Data for locating visible targets:
>>>>>

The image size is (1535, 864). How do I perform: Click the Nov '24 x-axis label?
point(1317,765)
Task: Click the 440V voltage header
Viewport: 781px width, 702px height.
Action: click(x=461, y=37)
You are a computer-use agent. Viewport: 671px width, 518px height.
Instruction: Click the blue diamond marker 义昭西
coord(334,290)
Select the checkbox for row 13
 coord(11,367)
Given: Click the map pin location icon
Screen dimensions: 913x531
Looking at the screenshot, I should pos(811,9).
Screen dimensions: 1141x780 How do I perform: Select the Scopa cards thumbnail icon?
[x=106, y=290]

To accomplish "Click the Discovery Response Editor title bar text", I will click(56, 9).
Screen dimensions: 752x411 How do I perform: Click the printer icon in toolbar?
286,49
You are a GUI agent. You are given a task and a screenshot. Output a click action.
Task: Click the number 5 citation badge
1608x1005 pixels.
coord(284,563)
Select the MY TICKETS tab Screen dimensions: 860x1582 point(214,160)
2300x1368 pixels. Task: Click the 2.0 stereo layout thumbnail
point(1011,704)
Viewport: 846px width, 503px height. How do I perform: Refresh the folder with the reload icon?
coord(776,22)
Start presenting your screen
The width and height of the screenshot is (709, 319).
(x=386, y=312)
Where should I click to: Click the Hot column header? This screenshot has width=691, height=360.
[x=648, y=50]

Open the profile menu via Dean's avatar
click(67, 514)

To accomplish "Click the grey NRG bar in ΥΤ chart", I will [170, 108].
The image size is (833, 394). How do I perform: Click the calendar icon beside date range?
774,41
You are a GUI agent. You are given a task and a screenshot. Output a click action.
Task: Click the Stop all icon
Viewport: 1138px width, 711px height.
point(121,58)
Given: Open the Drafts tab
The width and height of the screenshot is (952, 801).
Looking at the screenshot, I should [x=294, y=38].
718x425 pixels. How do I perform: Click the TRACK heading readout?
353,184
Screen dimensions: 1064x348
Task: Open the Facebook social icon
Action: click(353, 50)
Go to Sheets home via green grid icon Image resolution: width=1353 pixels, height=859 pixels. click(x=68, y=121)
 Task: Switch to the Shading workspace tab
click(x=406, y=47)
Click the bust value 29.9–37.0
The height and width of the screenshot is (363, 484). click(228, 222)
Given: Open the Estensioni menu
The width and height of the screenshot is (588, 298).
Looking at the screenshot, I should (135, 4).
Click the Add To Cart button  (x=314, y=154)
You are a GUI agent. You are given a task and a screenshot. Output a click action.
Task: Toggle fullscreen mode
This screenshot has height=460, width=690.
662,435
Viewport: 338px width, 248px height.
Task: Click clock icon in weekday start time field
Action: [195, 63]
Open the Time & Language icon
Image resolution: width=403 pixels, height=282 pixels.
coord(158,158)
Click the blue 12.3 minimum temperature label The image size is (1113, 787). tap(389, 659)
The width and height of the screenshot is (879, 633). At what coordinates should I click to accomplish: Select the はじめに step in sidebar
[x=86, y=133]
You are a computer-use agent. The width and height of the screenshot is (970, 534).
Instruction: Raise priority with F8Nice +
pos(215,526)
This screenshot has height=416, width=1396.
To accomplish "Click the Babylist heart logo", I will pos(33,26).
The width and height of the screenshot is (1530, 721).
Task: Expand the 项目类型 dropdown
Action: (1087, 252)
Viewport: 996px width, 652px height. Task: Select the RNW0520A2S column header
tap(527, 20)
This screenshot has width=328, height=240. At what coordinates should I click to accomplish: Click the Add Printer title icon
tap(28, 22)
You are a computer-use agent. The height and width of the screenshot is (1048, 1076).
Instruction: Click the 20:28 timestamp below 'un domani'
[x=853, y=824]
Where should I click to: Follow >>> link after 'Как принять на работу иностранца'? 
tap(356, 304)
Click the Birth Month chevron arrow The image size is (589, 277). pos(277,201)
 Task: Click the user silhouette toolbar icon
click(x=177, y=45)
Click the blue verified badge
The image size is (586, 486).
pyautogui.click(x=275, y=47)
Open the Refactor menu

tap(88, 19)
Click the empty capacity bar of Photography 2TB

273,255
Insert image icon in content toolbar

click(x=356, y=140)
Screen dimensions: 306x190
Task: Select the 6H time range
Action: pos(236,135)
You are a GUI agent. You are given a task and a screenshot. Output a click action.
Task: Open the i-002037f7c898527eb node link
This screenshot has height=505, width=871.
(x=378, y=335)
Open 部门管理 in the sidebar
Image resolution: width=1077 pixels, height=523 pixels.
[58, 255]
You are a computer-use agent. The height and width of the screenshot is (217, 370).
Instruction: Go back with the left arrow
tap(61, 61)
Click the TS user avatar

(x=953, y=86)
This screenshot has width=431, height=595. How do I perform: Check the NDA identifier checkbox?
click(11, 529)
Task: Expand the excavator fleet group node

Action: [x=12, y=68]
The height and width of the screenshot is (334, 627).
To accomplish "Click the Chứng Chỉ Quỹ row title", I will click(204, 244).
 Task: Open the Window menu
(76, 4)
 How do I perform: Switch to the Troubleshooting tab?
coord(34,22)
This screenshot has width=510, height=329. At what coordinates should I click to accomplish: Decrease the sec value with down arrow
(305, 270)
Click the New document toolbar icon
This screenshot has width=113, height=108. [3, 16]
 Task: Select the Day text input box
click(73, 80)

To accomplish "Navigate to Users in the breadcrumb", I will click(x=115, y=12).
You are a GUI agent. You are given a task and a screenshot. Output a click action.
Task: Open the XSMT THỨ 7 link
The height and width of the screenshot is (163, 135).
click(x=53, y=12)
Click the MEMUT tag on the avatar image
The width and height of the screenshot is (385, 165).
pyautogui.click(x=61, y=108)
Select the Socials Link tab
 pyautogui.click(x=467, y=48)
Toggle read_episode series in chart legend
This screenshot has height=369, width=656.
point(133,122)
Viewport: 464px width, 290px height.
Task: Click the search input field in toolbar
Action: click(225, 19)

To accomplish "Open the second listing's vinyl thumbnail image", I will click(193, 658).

<<<<<

_Exercise task_: Rewrite the data between the lines holding "Click the bust value 29.9–37.0" and "[x=86, y=133]", inclusive, renaming "Add To Cart" to "Add To Bag" and leaving everything else unchanged.

_Exercise response_:
Click the bust value 29.9–37.0
The height and width of the screenshot is (363, 484). click(228, 222)
Given: Open the Estensioni menu
The width and height of the screenshot is (588, 298).
Looking at the screenshot, I should (135, 4).
Click the Add To Bag button  (x=314, y=154)
You are a GUI agent. You are given a task and a screenshot. Output a click action.
Task: Toggle fullscreen mode
This screenshot has height=460, width=690.
662,435
Viewport: 338px width, 248px height.
Task: Click clock icon in weekday start time field
Action: [195, 63]
Open the Time & Language icon
Image resolution: width=403 pixels, height=282 pixels.
coord(158,158)
Click the blue 12.3 minimum temperature label The image size is (1113, 787). tap(389, 659)
The width and height of the screenshot is (879, 633). At what coordinates should I click to accomplish: Select the はじめに step in sidebar
[x=86, y=133]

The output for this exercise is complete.